[[ Task input, beginning ]]
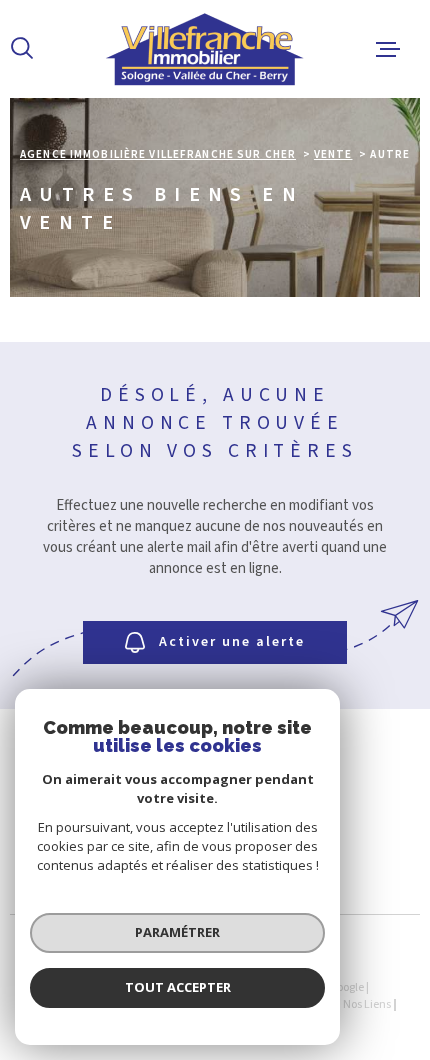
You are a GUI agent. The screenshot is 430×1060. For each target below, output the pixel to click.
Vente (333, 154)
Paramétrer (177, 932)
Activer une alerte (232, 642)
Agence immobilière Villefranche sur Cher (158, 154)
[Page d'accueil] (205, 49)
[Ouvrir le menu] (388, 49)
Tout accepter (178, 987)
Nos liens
[[ Task input, end ]]
[[ Task input, beginning ]]
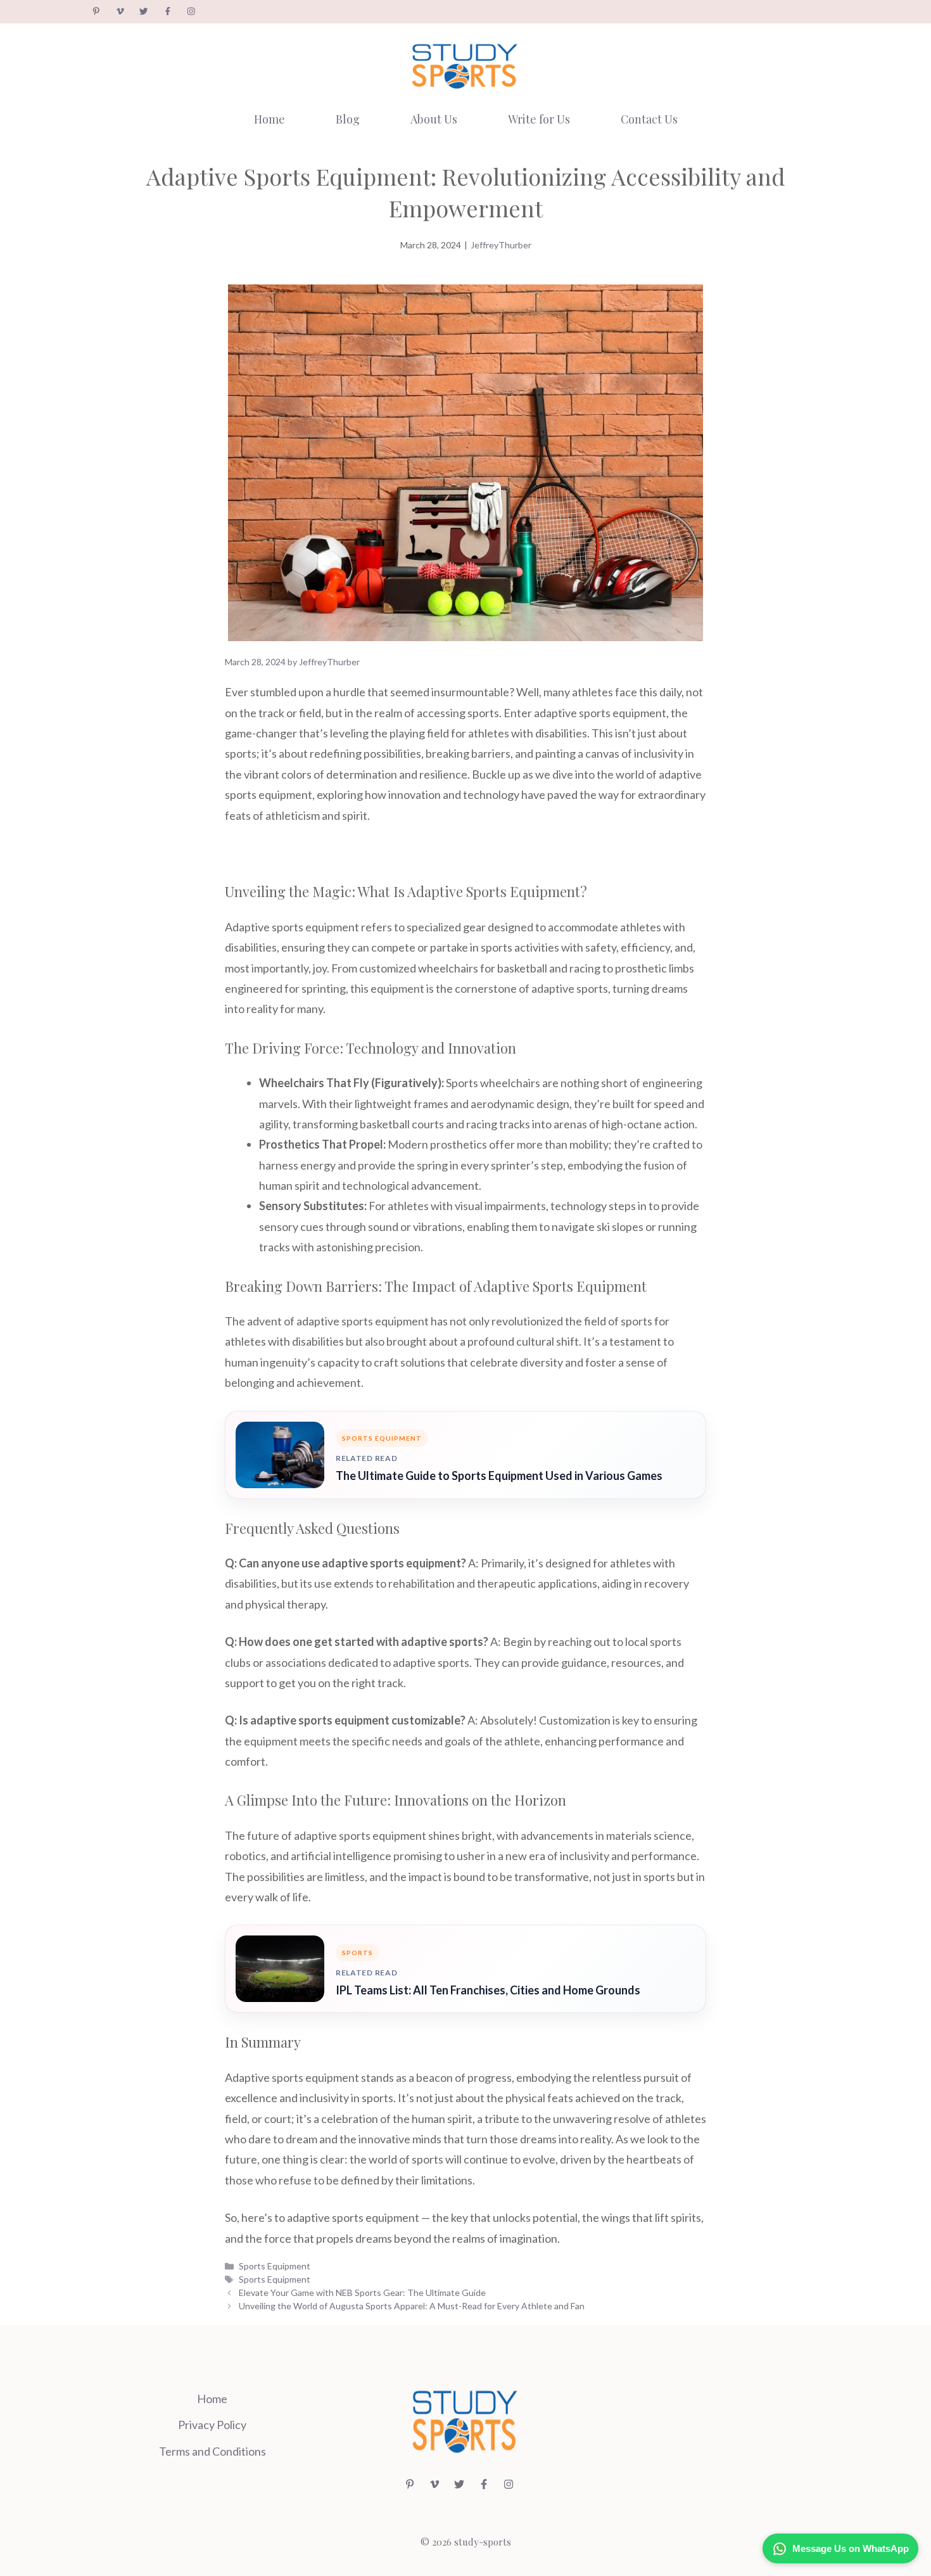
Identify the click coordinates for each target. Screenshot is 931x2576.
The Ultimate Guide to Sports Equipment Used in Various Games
[[ Task input, end ]]
[[ Task input, beginning ]]
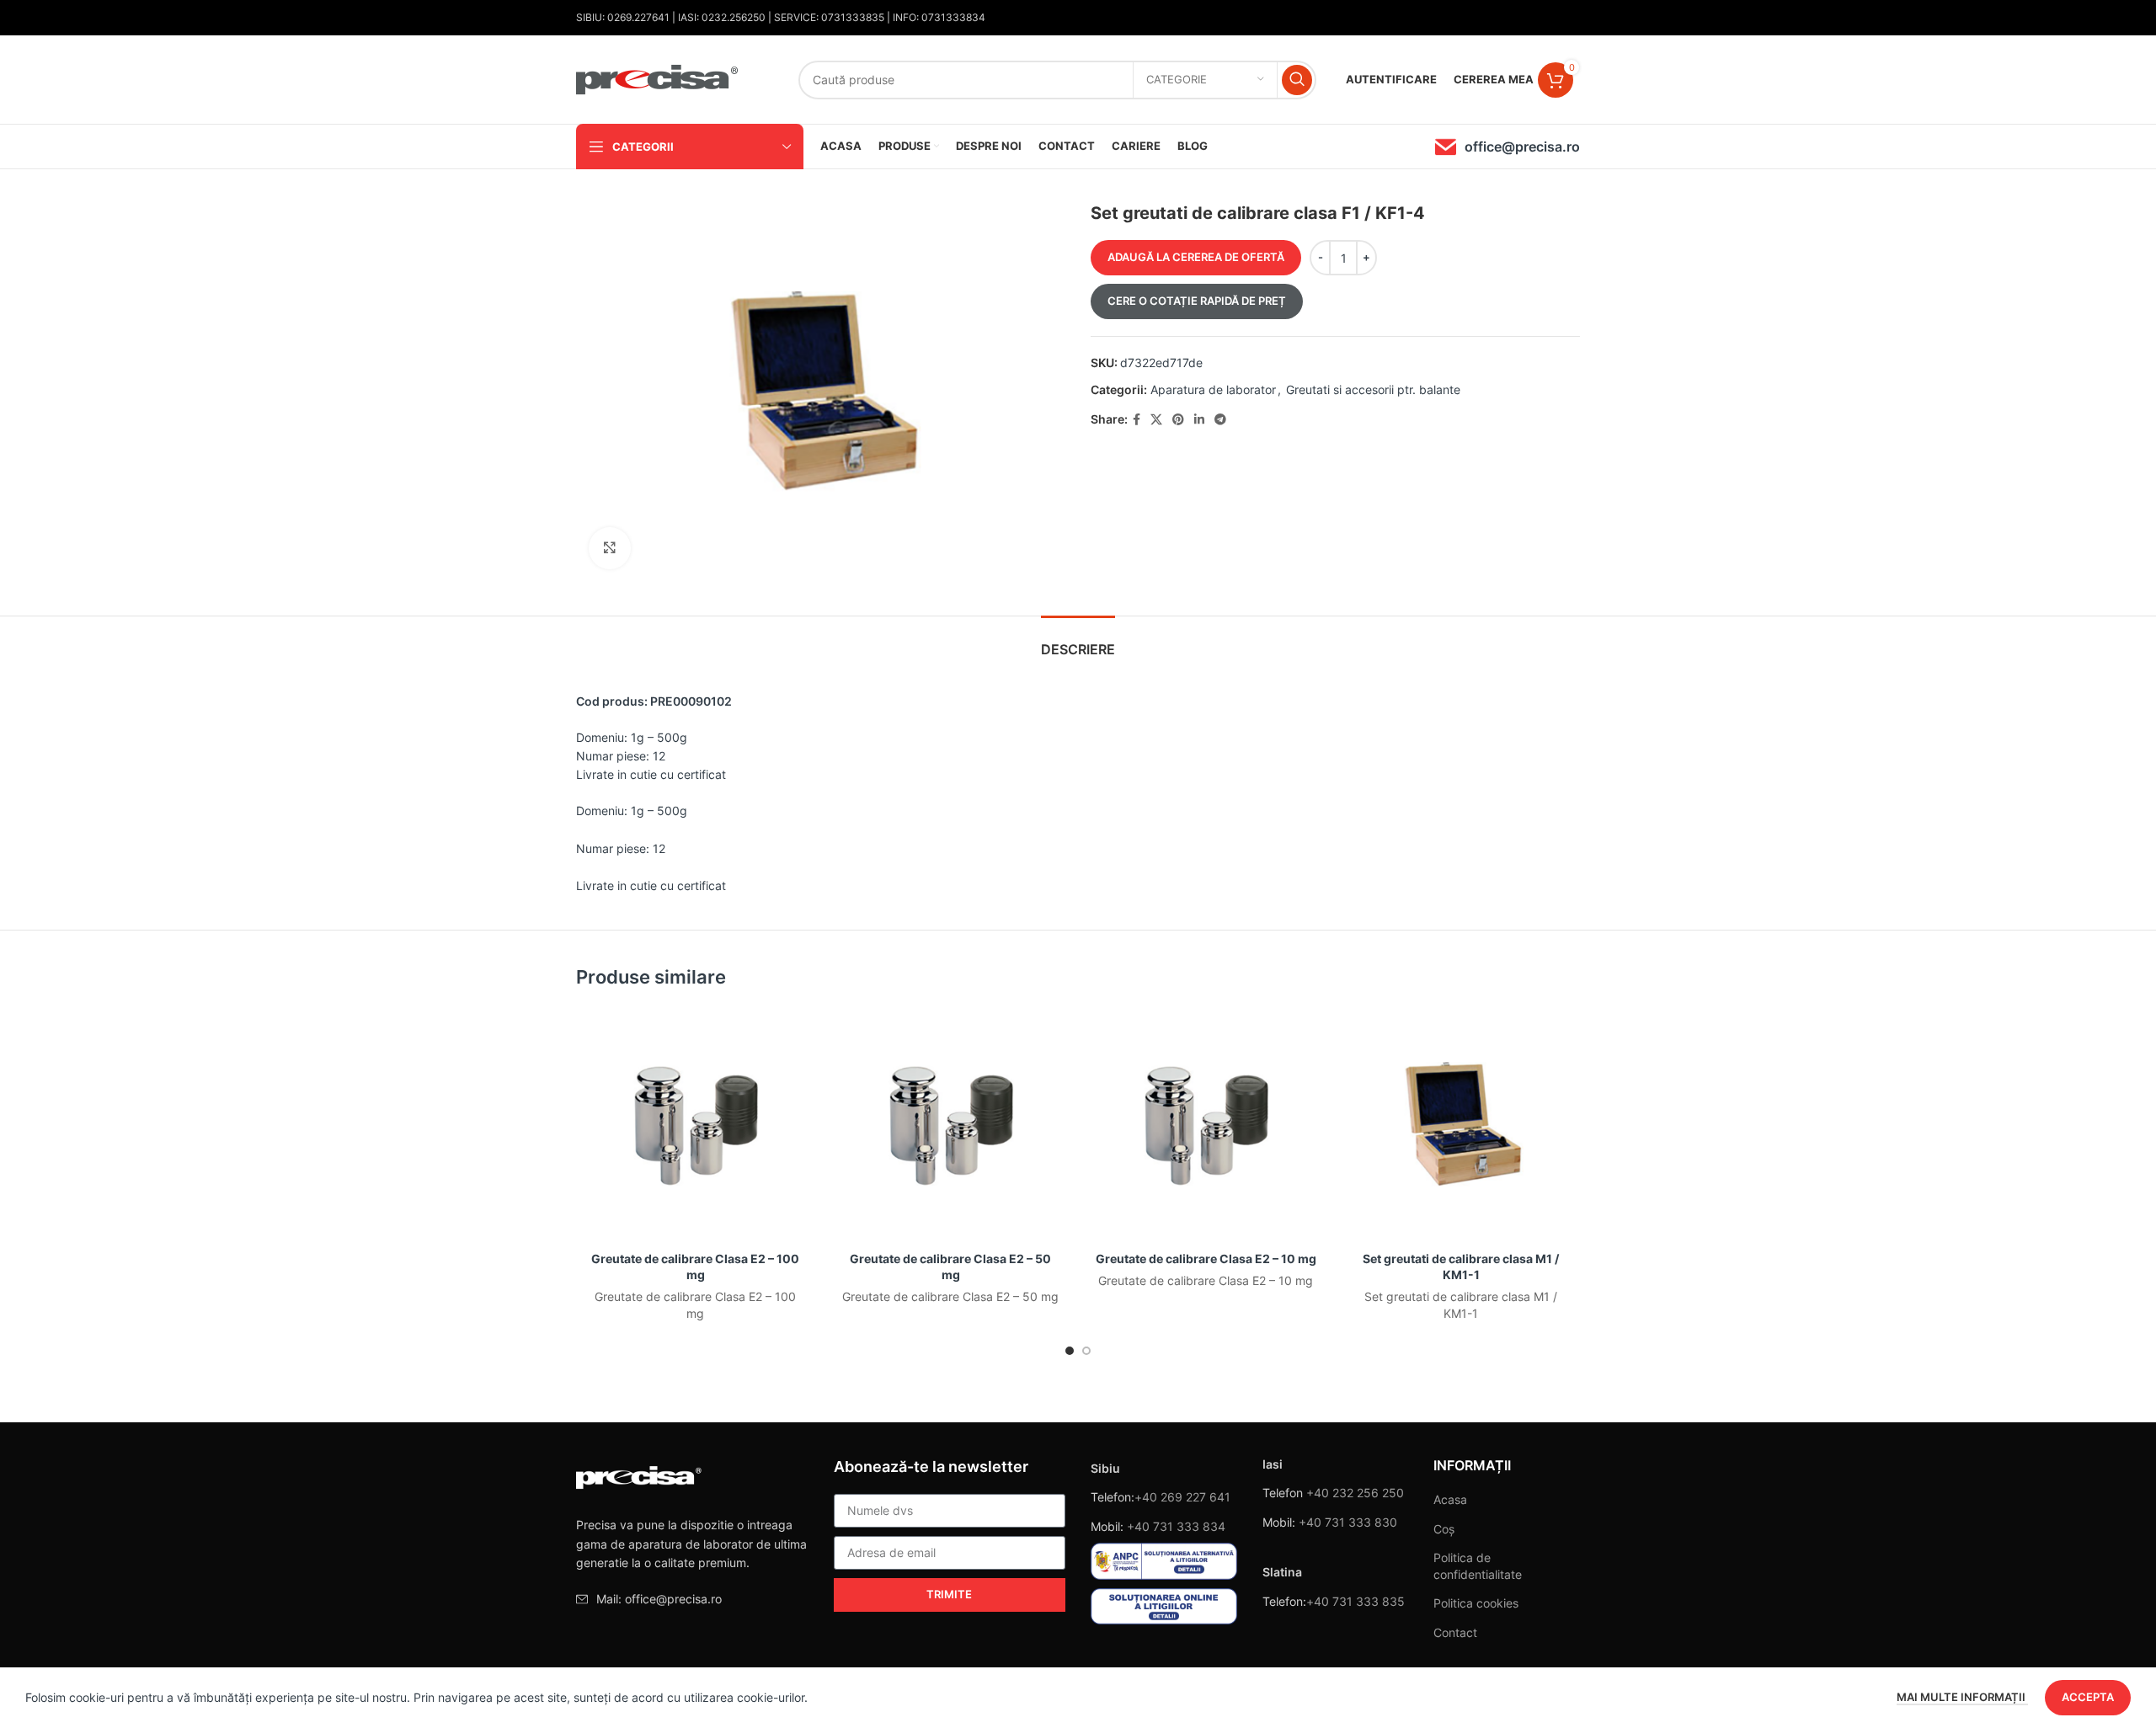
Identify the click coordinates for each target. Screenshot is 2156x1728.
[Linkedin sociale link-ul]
[[ Task input, end ]]
Each line of the data that holds the word "target" should be copied.

* **Written solution**
You are a GUI agent. The screenshot is 430×1060. For each target below, output the pixel to click.
Identify the click coordinates for each target. Screenshot is 931x2576.
Identify the click coordinates for each target. Screenshot is 2156x1728.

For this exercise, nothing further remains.